LLM API Pricing Comparison: Cost-Per-Million-Tokens Across All Providers

Understanding LLM API Pricing (March 2026)
FAQ
Related Resources
Sources

Understanding LLM API Pricing (March 2026)

Language model API pricing has fractured into tiers reflecting model capabilities and inference costs. The same provider charges vastly different rates for different models. Understanding actual cost-per-token is critical for budget forecasting.

Provider Pricing Market

OpenAI GPT Models:

GPT-4o costs $2.50 per 1M input tokens and $10 per 1M output tokens. GPT-4.1 costs $2.00 / $8.00 per 1M tokens. GPT-5 (as of March 2026) costs $1.25 / $10.00. GPT-4o-mini costs $0.15 / $0.60 per 1M tokens.

The pricing structure penalizes output tokens at 3x input cost.

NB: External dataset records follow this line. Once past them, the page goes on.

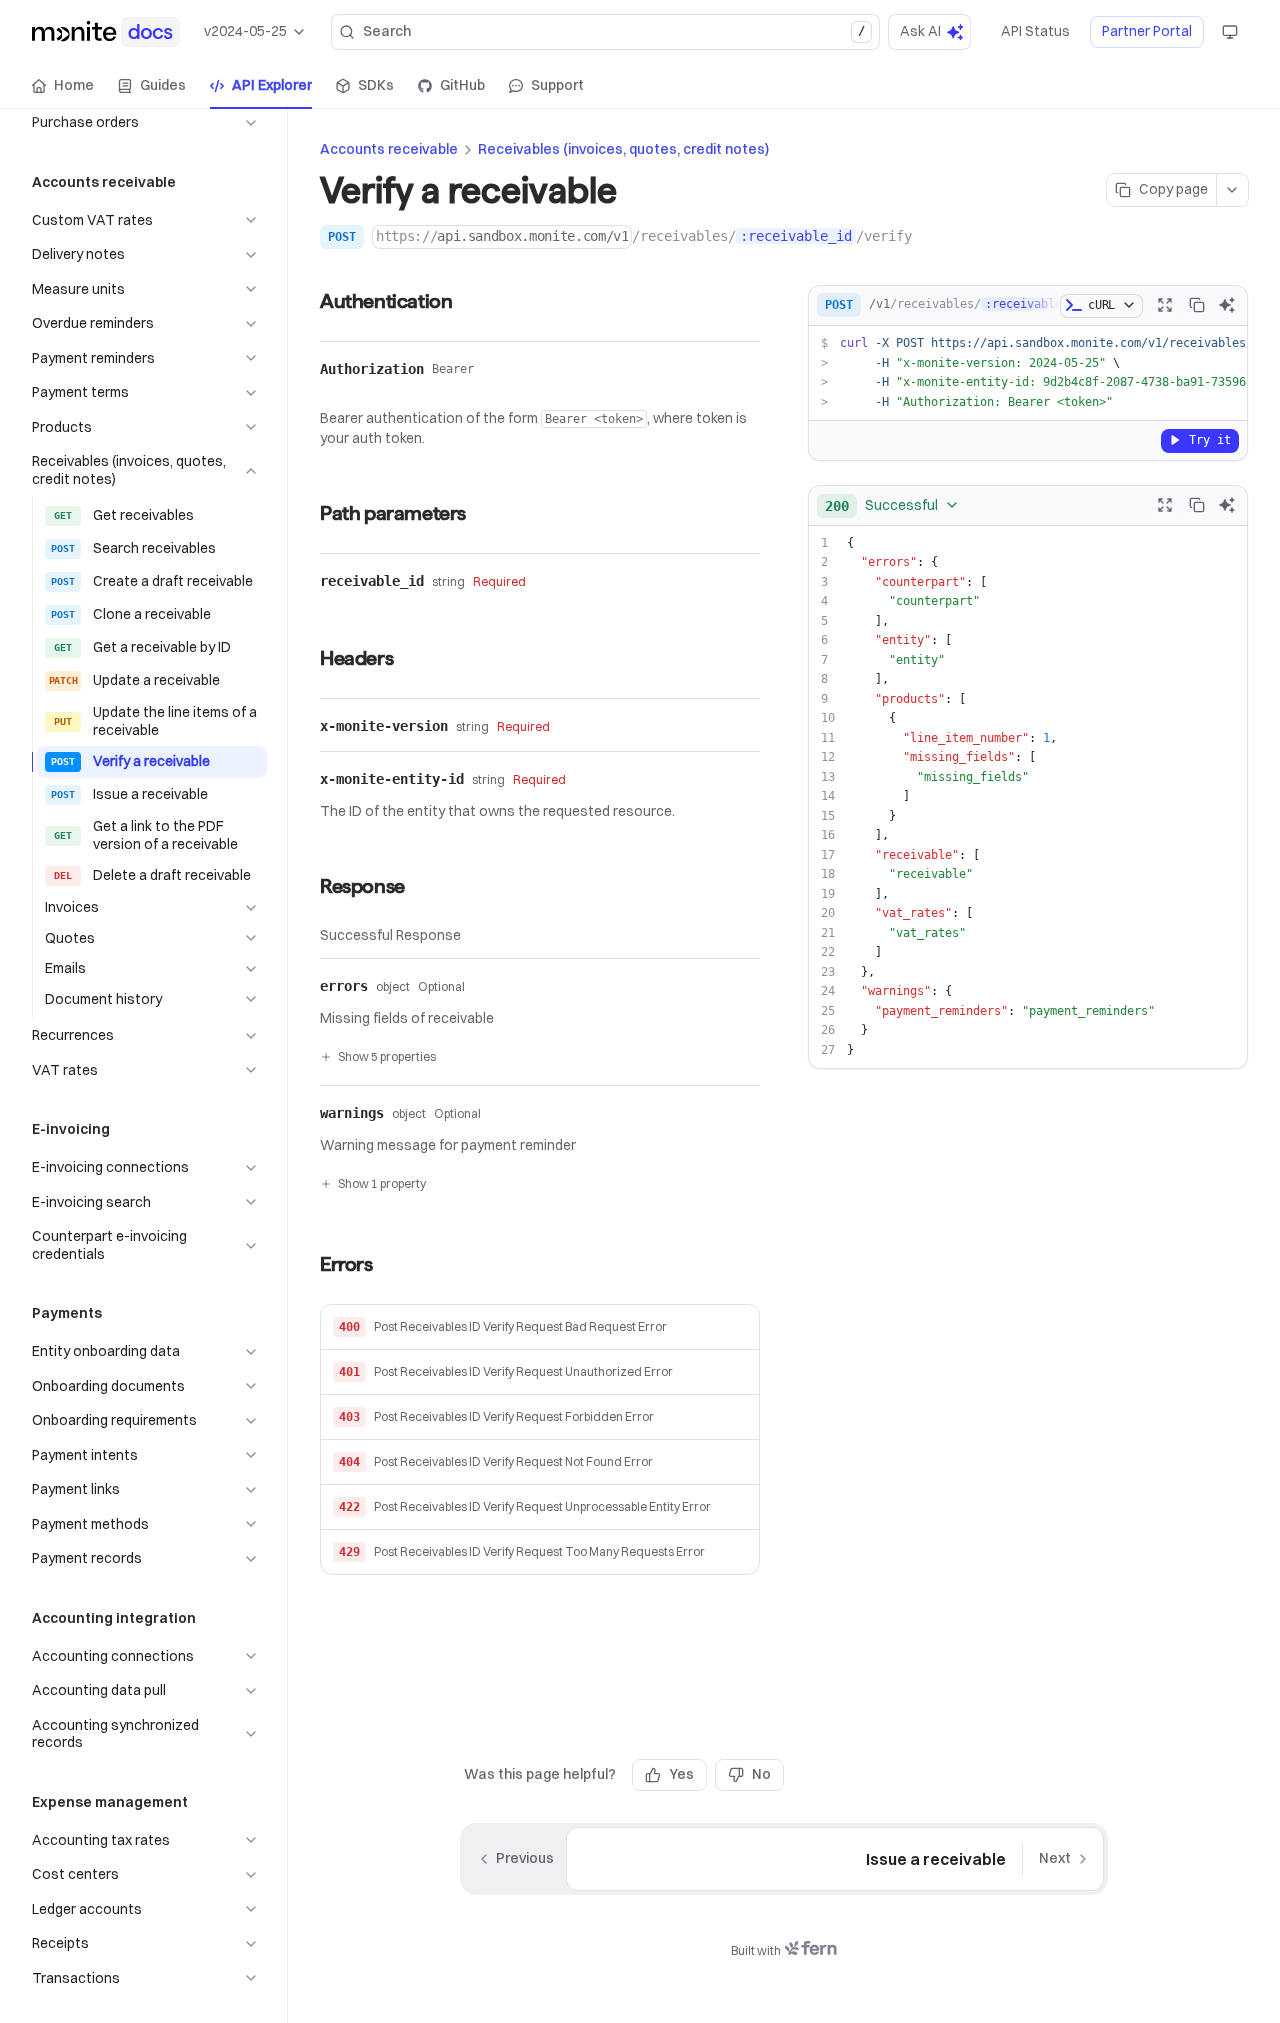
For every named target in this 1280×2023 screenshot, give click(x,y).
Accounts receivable (389, 149)
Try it (1210, 439)
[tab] (63, 86)
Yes (681, 1774)
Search (613, 31)
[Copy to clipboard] (1197, 305)
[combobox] (892, 505)
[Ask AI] (1227, 305)
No (761, 1774)
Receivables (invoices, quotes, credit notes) (623, 149)
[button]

This ratio reflects higher compute requirements for generation versus understanding.

OpenAI also introduced cache features allowing 90% discounts on cached input tokens (first request at full price, subsequent requests using cached context at 10% cost). For applications with repeated context patterns, caching substantially reduces costs.

Anthropic Claude Models:

Claude Opus 4.6 (most capable) costs $5 per 1M input tokens and $25 per 1M output tokens. Claude Sonnet 4.6 costs $3 / $15. Claude Haiku 4.5 (fastest/cheapest) costs $1.00 / $5.00.

Anthropic's pricing emphasizes long context windows. Claude Opus 4.6 and Sonnet 4.6 both have 1M token context windows; Haiku 4.5 has 200K. Extended context doesn't increase per-token cost, unlike some competitors who charge for full window availability.

Google Gemini Models:

Gemini 2.5 Flash costs $0.30 per 1M input tokens and $2.50 per 1M output tokens. Gemini 2.5 Pro costs $1.25 / $10.00 (≤200K context). Both models have 1M token context windows.

Google's Flash model is competitive on pricing: roughly 17x cheaper than Claude Opus for input tokens.

Meta Llama (via Groq, Together, etc.):

Llama 3.1 405B via Together AI costs $8.00 per 1M input tokens and $24 per 1M output tokens. Via Groq (optimized inference), Llama 3 70B costs $0.34 per 1M input and $1.02 per 1M output (extremely cheap).

Open-weight models are dramatically cheaper when optimized inference platforms are used.

Mistral and Other Open Models:

Mistral Large via Mistral AI API costs $2.00 per 1M input tokens and $6.00 per 1M output tokens. Same model via Together AI costs lower rates with different inference optimization.

Pricing Comparison Table

Provider	Model	Input Cost/1M	Output Cost/1M	Key Features
OpenAI	GPT-4o	$2.50	$10.00	Cache support
OpenAI	GPT-4o-mini	$0.15	$0.60	Affordable baseline
Anthropic	Claude Opus 4.6	$5.00	$25.00	1M context, Quality
Anthropic	Claude Haiku 4.5	$1.00	$5.00	Fast, cheap
Google	Gemini 2.5 Flash	$0.30	$2.50	Competitive pricing
Groq	Llama 3 70B	$0.34	$1.02	Very fast inference
Together	Llama 3.1 405B	$8.00	$24	Open weight, capable
Mistral	Mistral Large	$2.00	$6.00	128K context

Input vs. Output Token Economics

LLM API pricing fundamentally reflects different costs for input (understanding context) and output (generation) tokens. Understanding this asymmetry is critical for cost optimization.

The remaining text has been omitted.